## ACTION ITEM
From the line that contains "Expand the 装备 category" to the final line below, both included, print each line exactly and skip the pictures.

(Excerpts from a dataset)

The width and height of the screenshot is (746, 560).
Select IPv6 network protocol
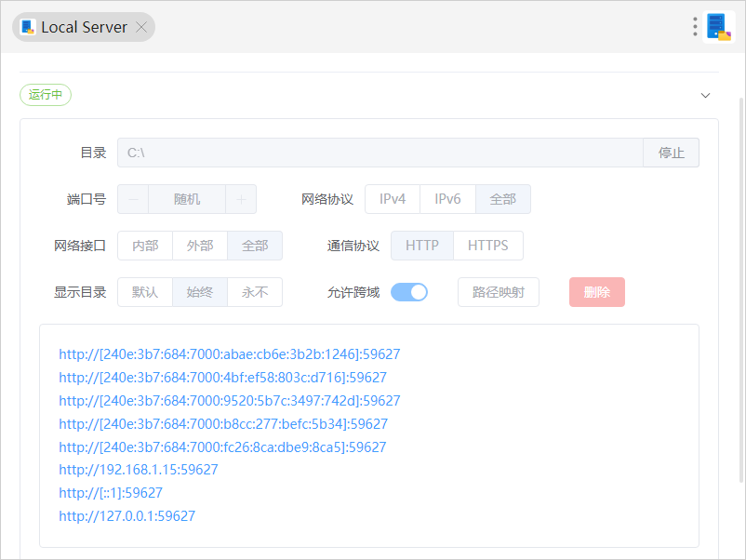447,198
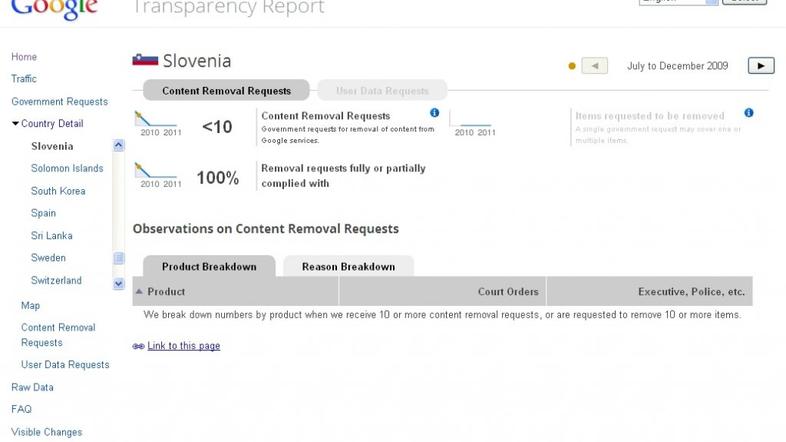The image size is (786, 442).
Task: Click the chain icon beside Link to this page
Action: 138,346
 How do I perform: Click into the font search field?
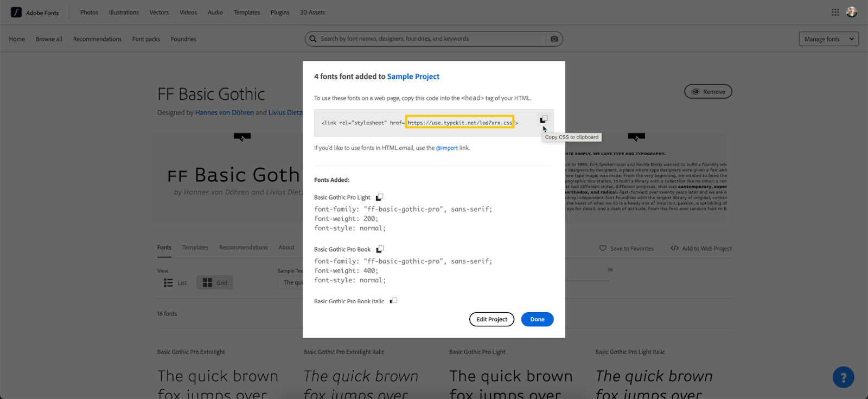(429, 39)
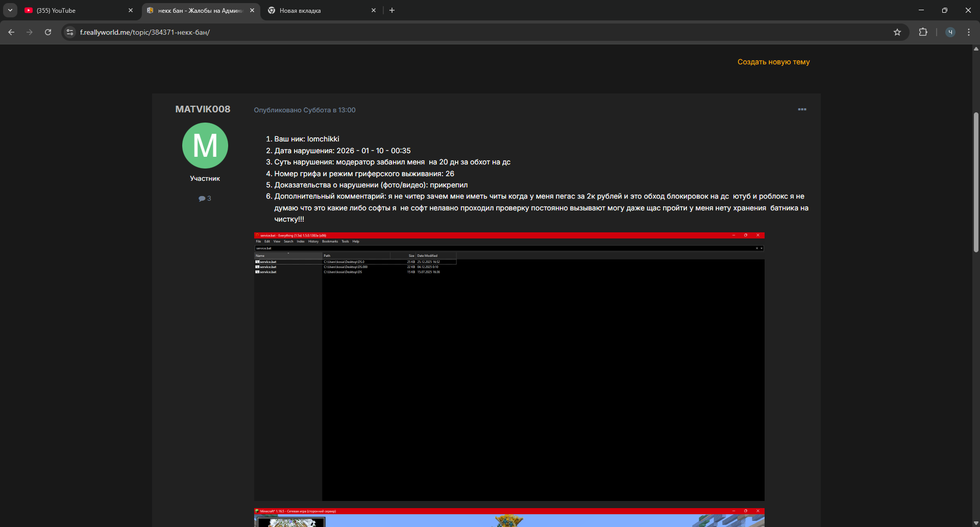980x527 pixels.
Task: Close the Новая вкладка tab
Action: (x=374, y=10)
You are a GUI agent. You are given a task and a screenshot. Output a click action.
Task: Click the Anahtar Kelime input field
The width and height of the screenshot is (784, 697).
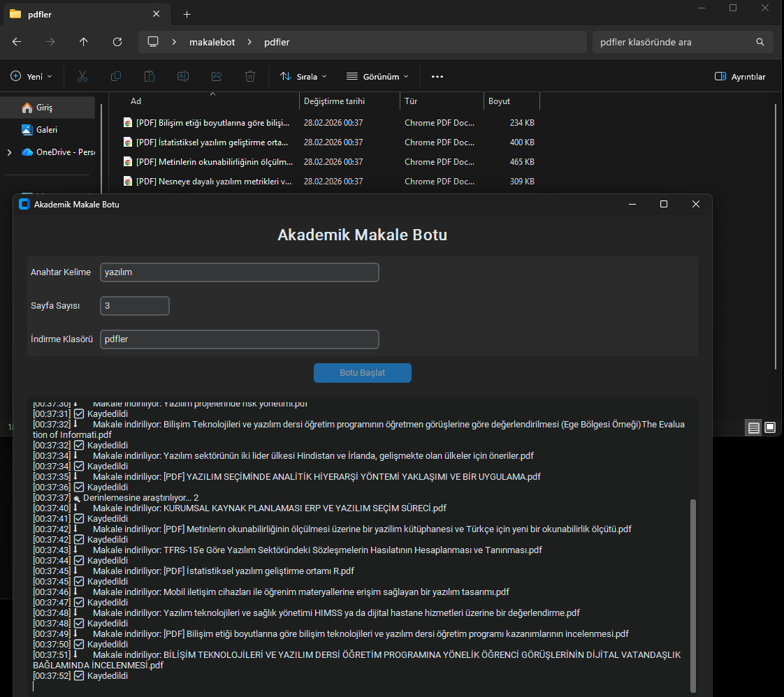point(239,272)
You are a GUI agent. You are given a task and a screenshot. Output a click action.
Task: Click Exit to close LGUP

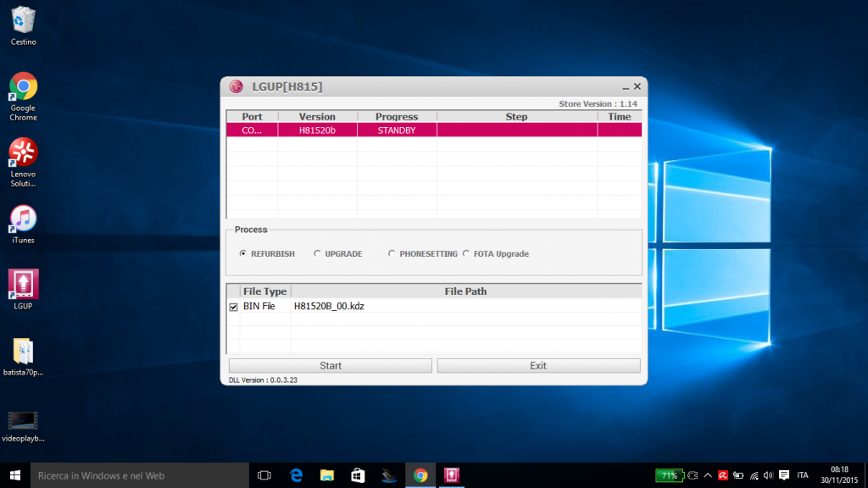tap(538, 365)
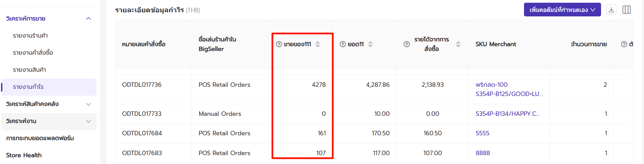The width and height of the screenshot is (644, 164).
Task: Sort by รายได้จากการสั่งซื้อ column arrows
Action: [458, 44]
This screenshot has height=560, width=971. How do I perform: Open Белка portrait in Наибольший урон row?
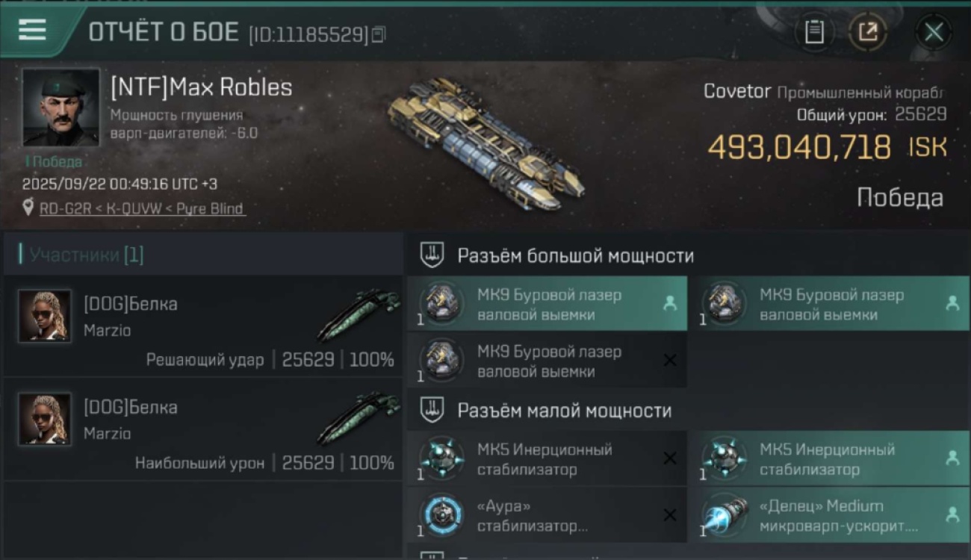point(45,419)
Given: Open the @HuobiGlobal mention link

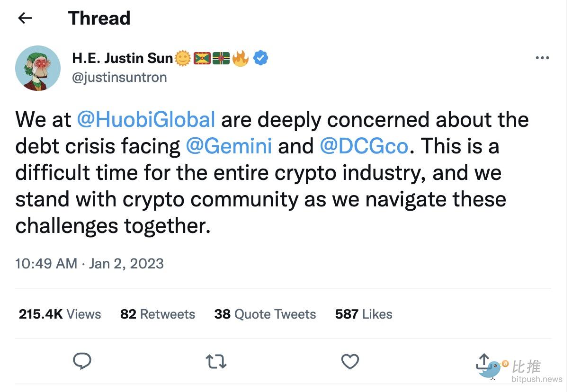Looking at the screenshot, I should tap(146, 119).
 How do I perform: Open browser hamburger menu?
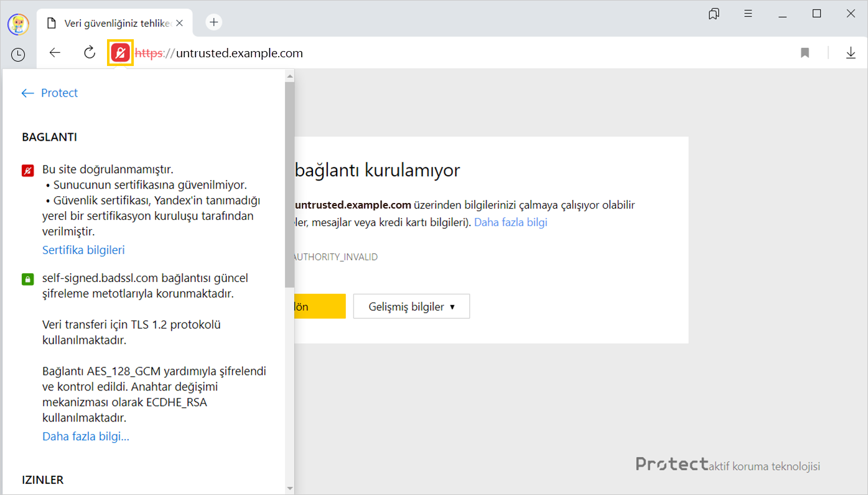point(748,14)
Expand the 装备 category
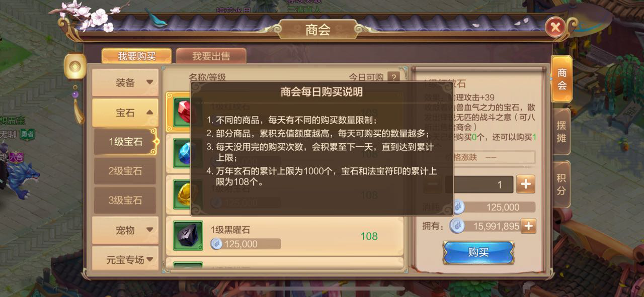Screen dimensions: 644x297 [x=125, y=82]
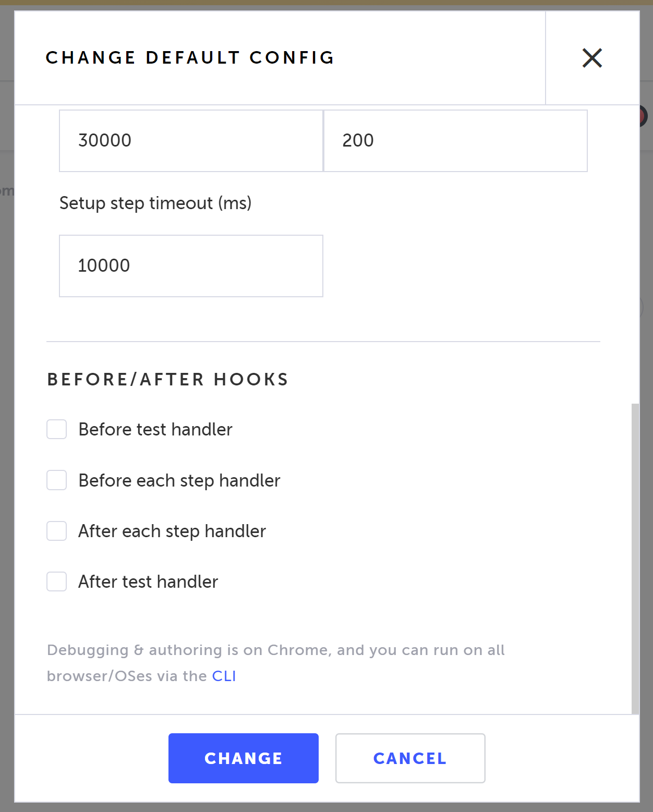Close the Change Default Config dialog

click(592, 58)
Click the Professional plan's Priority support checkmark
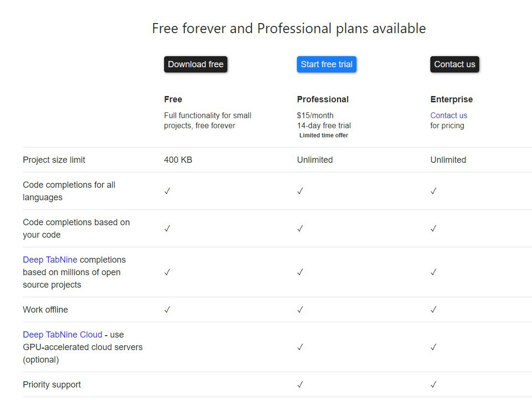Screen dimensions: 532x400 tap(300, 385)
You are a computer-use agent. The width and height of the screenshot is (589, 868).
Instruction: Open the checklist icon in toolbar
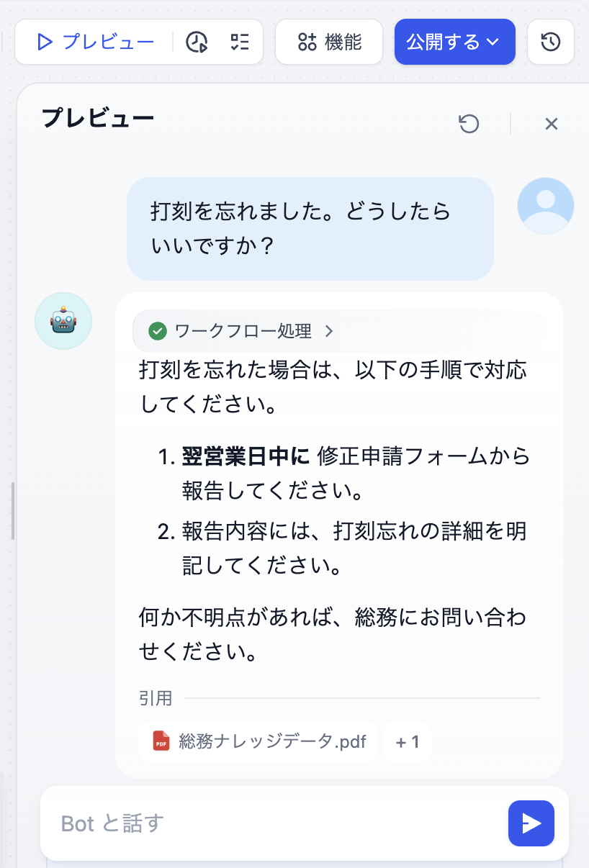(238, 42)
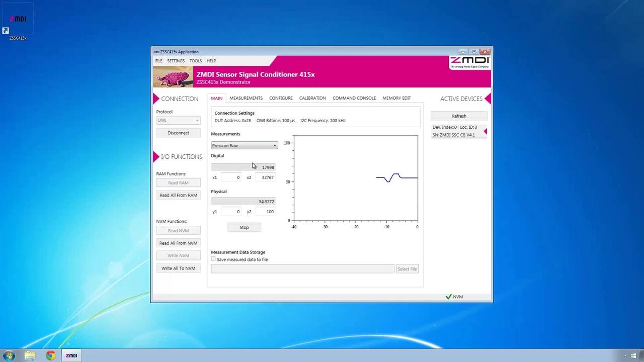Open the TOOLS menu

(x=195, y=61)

## WRITTEN RESPONSE
Expand the 装备 category
Screen dimensions: 644x297 [x=125, y=82]
Close the Change Default Config dialog

click(592, 58)
Click the Professional plan's Priority support checkmark
Screen dimensions: 532x400 tap(300, 385)
You are a computer-use agent. The width and height of the screenshot is (589, 868).
Instruction: Open the checklist icon in toolbar
(238, 42)
Open the TOOLS menu

(x=195, y=61)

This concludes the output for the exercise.